Like SB 942, SB 1001 applies too broadly. Its trigger is communication with a person in California. Customer support tools, marketing campaigns, and civic outreach platforms used across the country inevitably reach California residents. Rather than create complex filters and logic to distinguish California users from everyone else, most organizations typically adopt one disclosure policy that applies across their entire user base. This means that California’s rule becomes the effective standard for users everywhere.
The compliance burdens are real. Firms must redesign communication systems, update training protocols for staff, and reconfigure outreach strategies to comply with California’s disclosure rules. The result is that organizations in other states, even those with no direct ties to California, are forced to adjust their national operations to accommodate a single state’s requirements. Once again, this is a situation where the absence of a federal baseline allows one state to shape interstate commerce in ways that ripple across the country.
Why Federal Action is Needed
California is a large and influential market. Its regulations are often adopted nationally, not because Congress or federal agencies have made a deliberate policy choice, but because firms cannot practically create separate compliance regimes for all markets. When that dynamic is applied to AI, the stakes are even higher. Artificial intelligence is a general purpose technology that is used in medicine, agriculture, education, national defense, and a host of other areas. It is not sustainable to have fifty different standards for AI provenance, disclosure, or communication rules.
The examples of SB 942 and SB 1001 underscore the risks. They show how a single state law can dictate product design, operational policies, and compliance costs far outside its borders. They demonstrate why the federal government must step in to provide clear national standards that preempt conflicting or duplicative state mandates. Federal leadership would allow companies to innovate with certainty, would protect consumers consistently, and would prevent the inefficiencies of a patchwork regulatory landscape.
Requested Federal Actions
The Department of Justice and the National Economic Council should recommend that federal agencies take up this challenge in a coordinated manner.

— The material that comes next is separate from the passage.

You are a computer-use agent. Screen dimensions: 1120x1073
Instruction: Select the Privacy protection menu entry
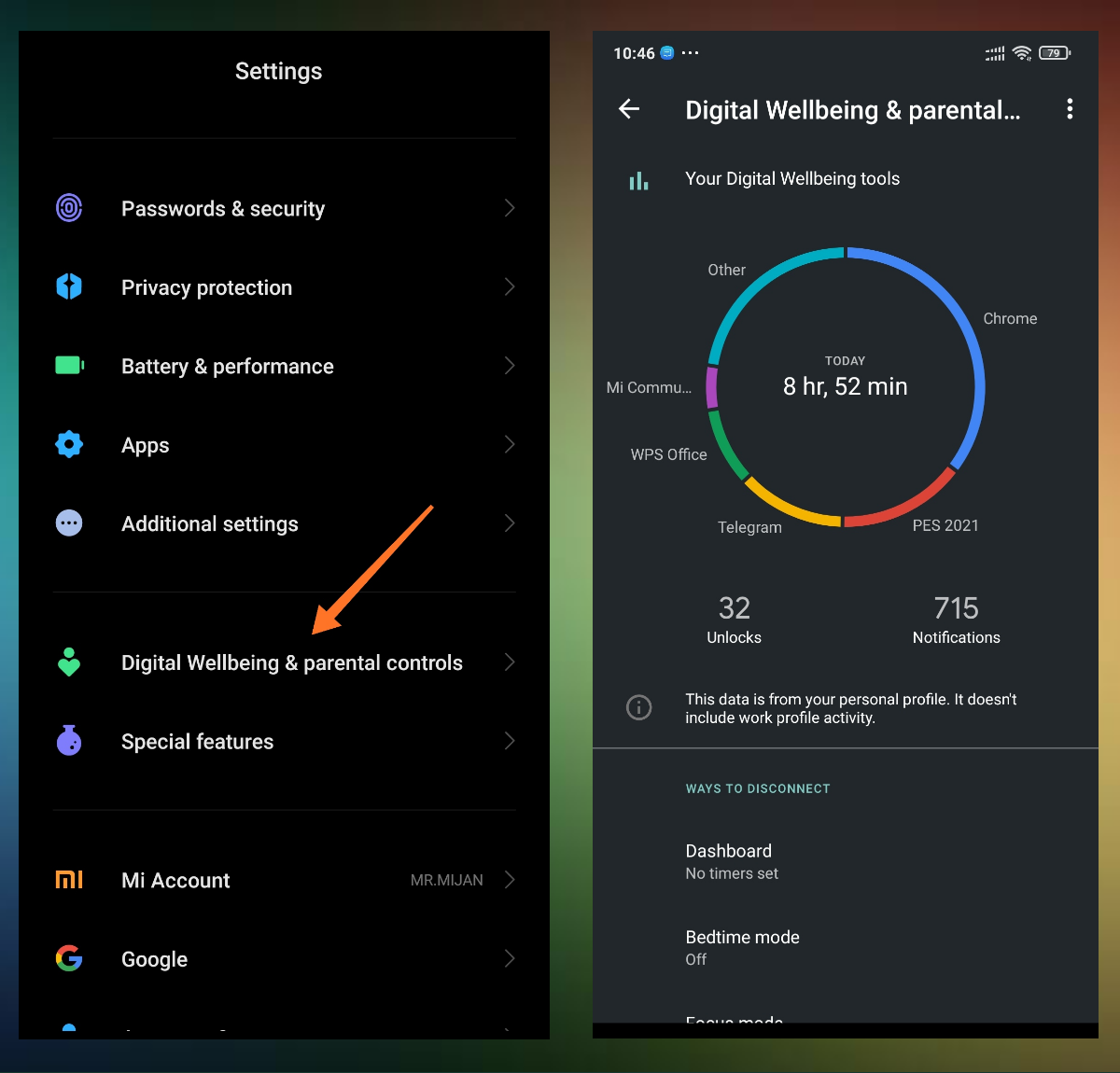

The Federal Trade Commission, working with the National Institute of Standards and Technology and the Department of Commerce, should establish a national baseline for AI provenance and disclosure. Such a baseline should preempt inconsistent state obligations so that providers can operate under one clear set of rules.
The FTC should also issue guidance making clear that compliance with the federal baseline is sufficient and that providers do not need to create separate policies for individual states.
The Department of Justice should prioritize enforcement in cases where state rules compel nationwide product redesigns or duplicate existing federal schemes.
The Office of Management and Budget should encourage federal agencies to align procurement contracts with the federal baseline to prevent vendors from being forced to build state-specific versions for federal work.
Conclusion
California’s SB 942 and SB 1001 show how a single state can, through the size of its market and the reach of its companies, impose costs and compliance burdens that travel well beyond its borders. Federal action is necessary to restore clarity and balance. Establishing a national baseline would lower duplicative costs, ensure consistent safeguards, and preserve America’s ability to lead in the development and deployment of artificial intelligence.
Alliance for the Future appreciates the opportunity to provide these comments and stands ready to provide additional information as the Department of Justice and the National Economic Council consider next steps.